▶ **YOUR OBJECTIVE**: When the line containing "Toggle the bottom panel visibility" appears in the entries below, begin printing there and stop after the line containing "The height and width of the screenshot is (982, 1920)."; print each of those lines exactly and no other line.

▶ **INPUT FOR THIS TASK**:
'''
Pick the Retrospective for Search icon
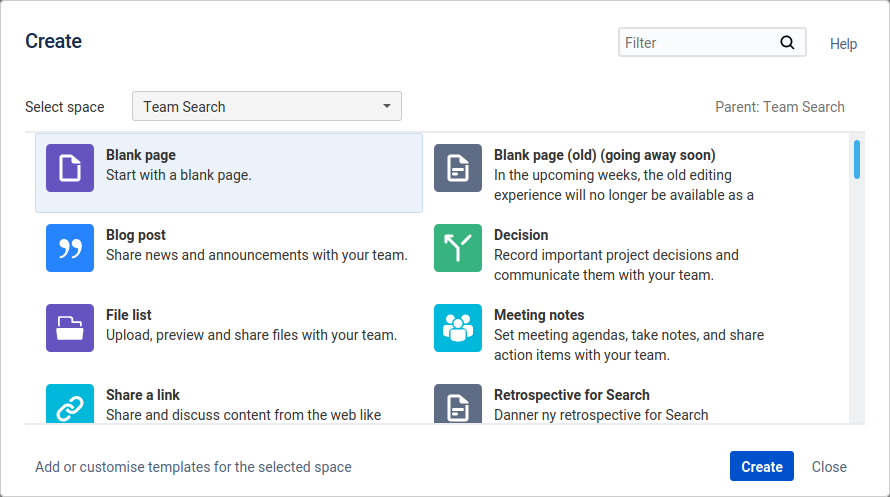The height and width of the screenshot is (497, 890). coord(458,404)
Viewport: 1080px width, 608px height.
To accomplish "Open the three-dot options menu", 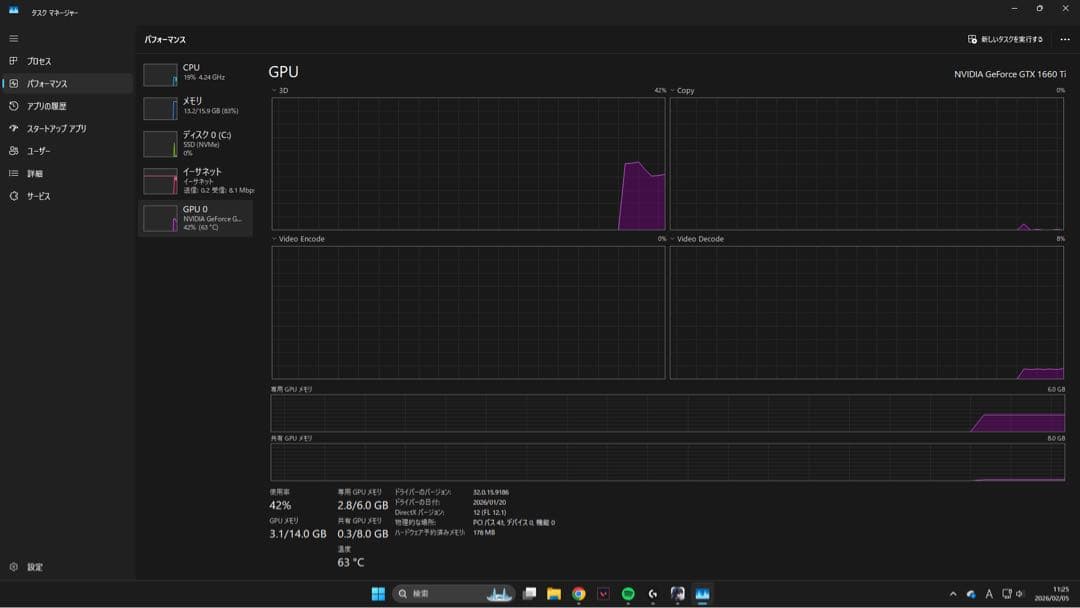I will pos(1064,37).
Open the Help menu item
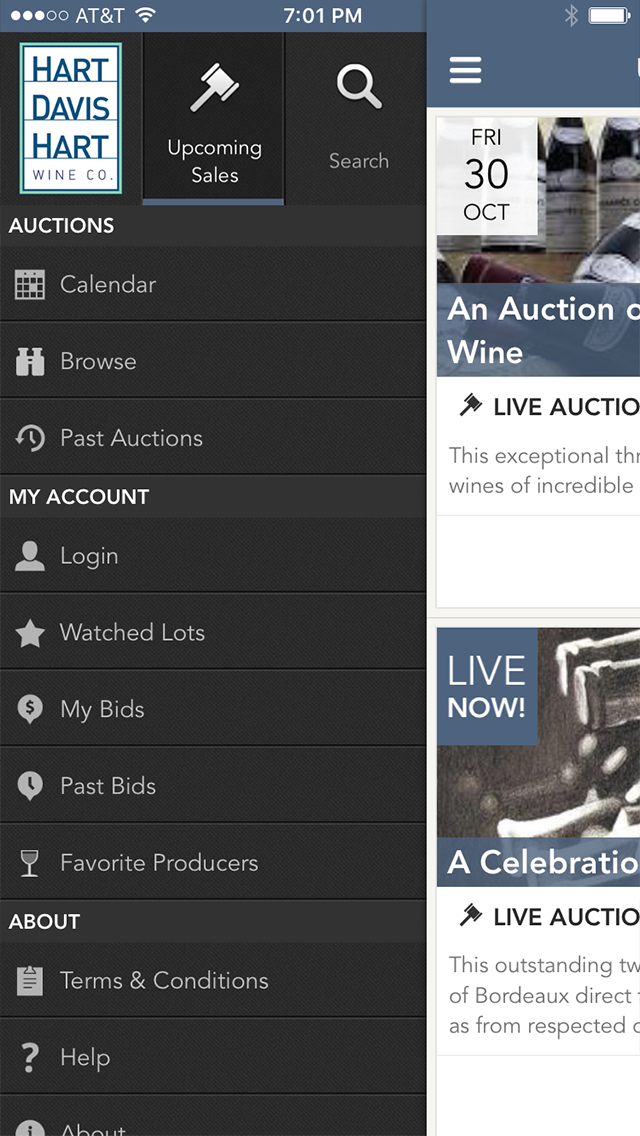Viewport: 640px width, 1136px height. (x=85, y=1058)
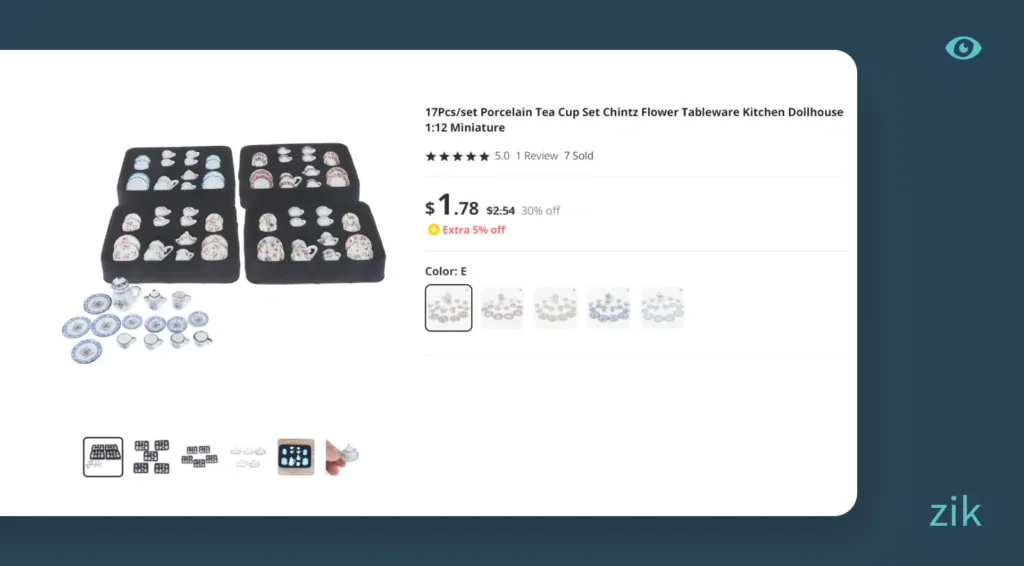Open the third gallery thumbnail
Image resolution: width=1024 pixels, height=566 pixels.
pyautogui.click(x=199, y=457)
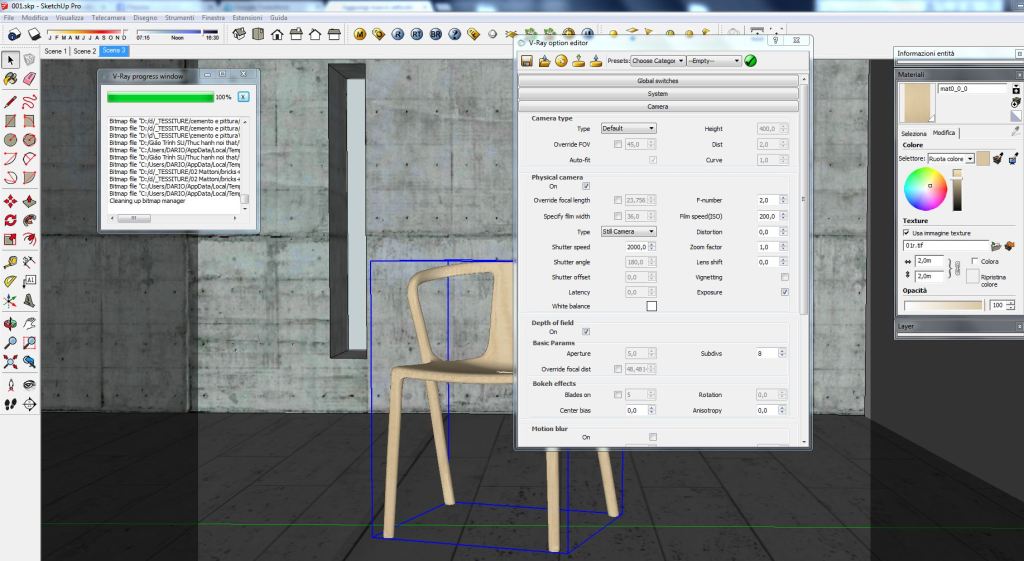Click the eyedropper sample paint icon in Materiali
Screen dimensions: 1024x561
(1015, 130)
'''
'''
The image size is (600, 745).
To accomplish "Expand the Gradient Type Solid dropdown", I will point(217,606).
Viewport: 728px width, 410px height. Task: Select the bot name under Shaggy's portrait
'''
'''
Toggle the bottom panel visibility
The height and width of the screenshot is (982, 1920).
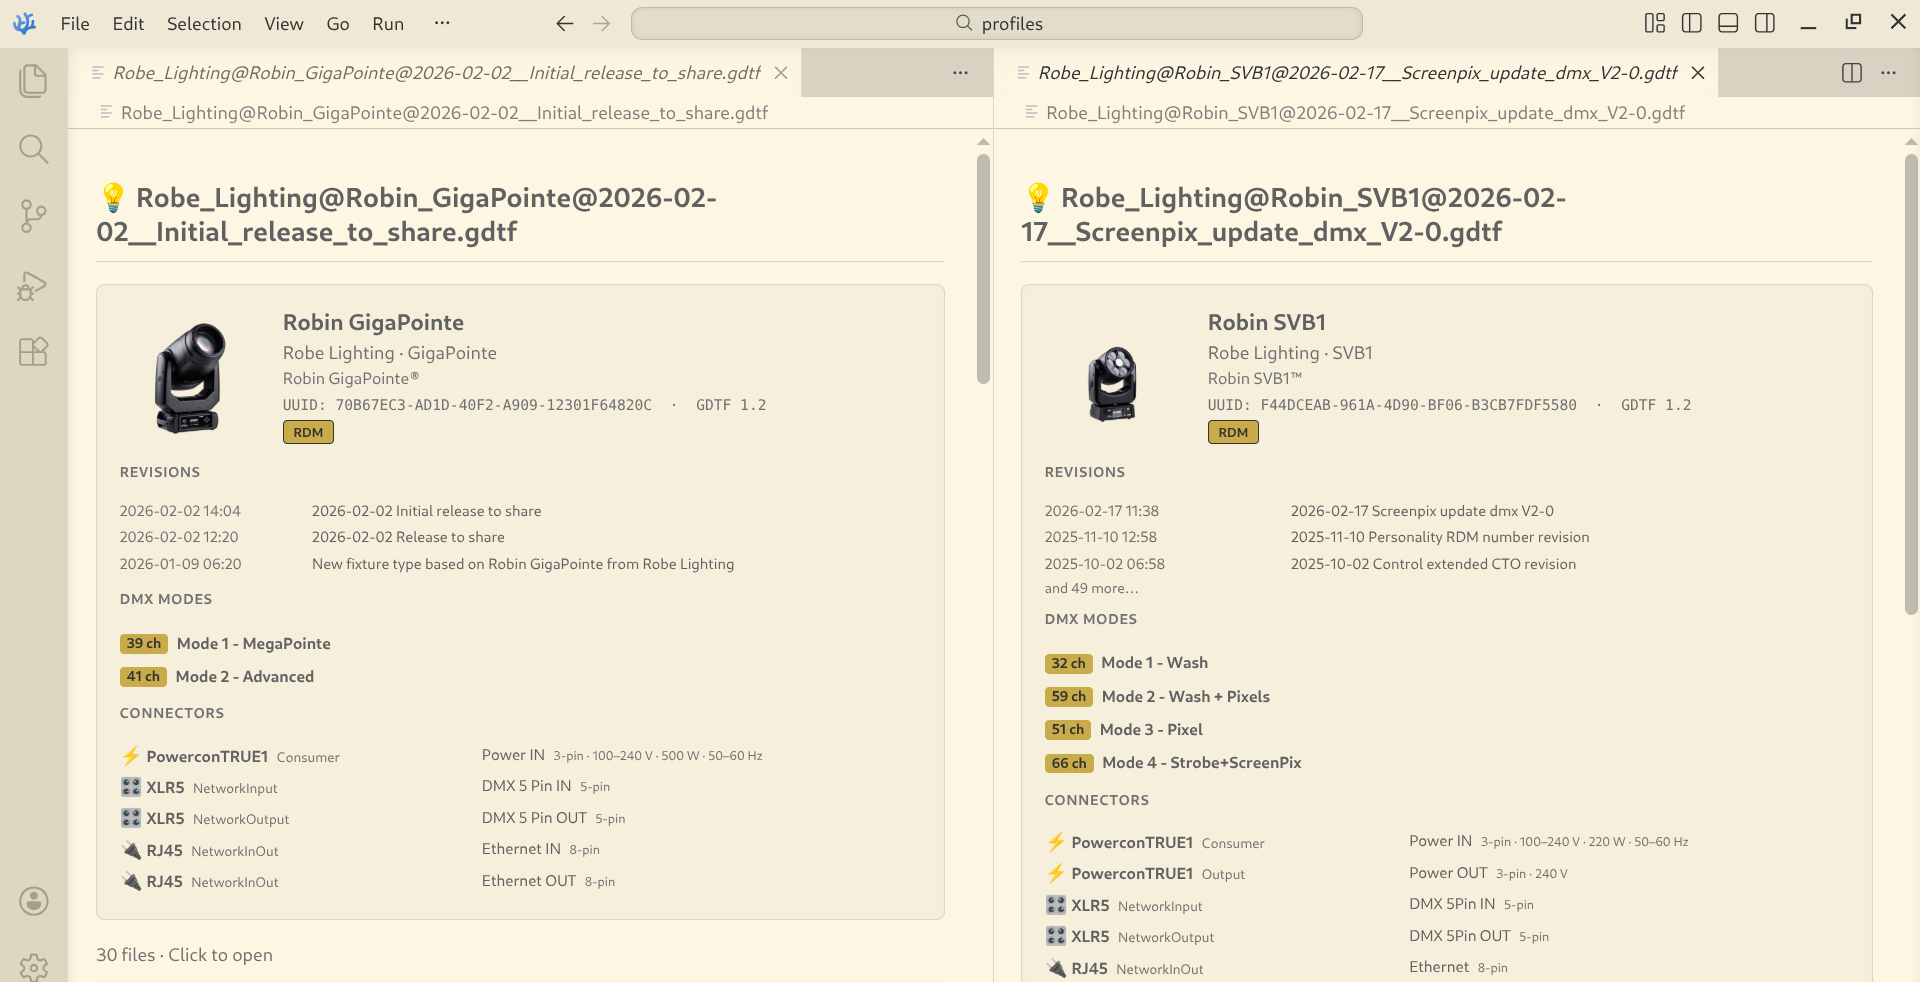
'''
▶ **RESPONSE BOX**:
Toggle the bottom panel visibility
The height and width of the screenshot is (982, 1920).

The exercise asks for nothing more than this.